Aposentadoria não combinava com sua pessoa, era naturalmente ansioso e inquieto. Todavia, este estado permitia ficar mais tempo com sua esposa, ver seus filhos crescerem, era prazeroso, mas para alguém que estava acostumado com a adrenalina, o ócio era apavorante. O deixava pilhado, então consertar o que nem precisava ser consertado, como Laura sempre lhe dizia, era um escape saudável.  
Já havia passado meses desde a visita de Wanda que tinha lhe desestabilizado por completo. Não havia recebido nenhuma ligação, nenhuma notícia e parecia que onde quer que Maximoff estivesse, não tinha sinal de telefone. A ligação nunca era completada quando se pegava de madrugada com seus pensamentos em um turbilhão por novidades e seus dedos inquietos o traíam digitando o número indisponível.
O ex-agente queria sentir raiva de Wanda por deixá-lo nesse estado extremamente ansioso, estava deixando-o com o pavio curto que não era de seu feitio. Era frustrante estar tão impotente, queria poder fazer algo para ajudar na missão. Poxa, era de sua melhor amiga que estavam falando!
Amiga esta que sacrificou sua vida pela dele. Para que hoje pudesse estar ali, ocioso e agitado com sua aposentadoria, reclamando e podendo engordar o quanto quisesse. Enquanto via o tempo passar, na sua opinião, cada vez mais devagar.
Ele entendia que a ruiva bruxinha o tinha procurado para lhe aconselhar e nada mais. Para que tivesse apoio em sua jornada, para que alguém de fora lhe dissesse que aquilo não era uma loucura total, o que na verdade era, mas que estivesse do lado dela mesmo assim. Odiava entender, mas compreendia.  

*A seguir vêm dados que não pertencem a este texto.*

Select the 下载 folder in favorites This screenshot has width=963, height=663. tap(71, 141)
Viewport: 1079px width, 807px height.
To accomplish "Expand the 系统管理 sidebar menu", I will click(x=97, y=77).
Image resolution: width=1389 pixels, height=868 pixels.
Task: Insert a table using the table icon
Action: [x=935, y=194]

Estava tão concentrado em suas mãos que manuseavam a madeira, marcando com grafite onde deveria cortá-la e passando na serra circular, jogando os pedaços prontos em uma pilha ao seu lado esquerdo, que não percebeu o que acontecia bem a sua frente. Ainda mais com os equipamentos de proteção na cabeça e luvas grossas em suas mãos. Para alguém comum, era impossível prestar atenção em algo que não fosse o trabalho a sua frente, mas ele não era alguém comum.  Era um soldado, um agente, que no momento tinha a cabeça muito longe para prestar atenção a sua volta, o que o tornava alguém muito parecido com as pessoas normais.
Agatha e Natasha tinham acabado de passar por um portal que as guiaria onde o amigo da Viúva estivesse, o que aconteceu como previsto, estavam segundos seguintes dentro de um celeiro que estava envolto de um barulho irritante de madeira sendo cortada.
O coração da ruiva se atropelou completamente em seu peito, lá estava seu melhor amigo, a metros de distância de seu toque, tão compenetrado em seu trabalho que nem as notara. Natasha estava pensando em como abordá-lo sem que um acidente horrível ocorresse, já que ele estava manuseando a madeira em uma serra. Não poderia assustá-lo e ter como consequência uma mão decepada.
Agatha, por outro lado, tinha outros planos. Com sua magia, ela parou o maquinário barulhento, o que fez o homem grunhir dando chutes na máquina, provavelmente pensando que tinha enguiçado com algo. Isso fez a morena soltar um riso de diversão que por sua vez chamou pela primeira vez a atenção de Clint.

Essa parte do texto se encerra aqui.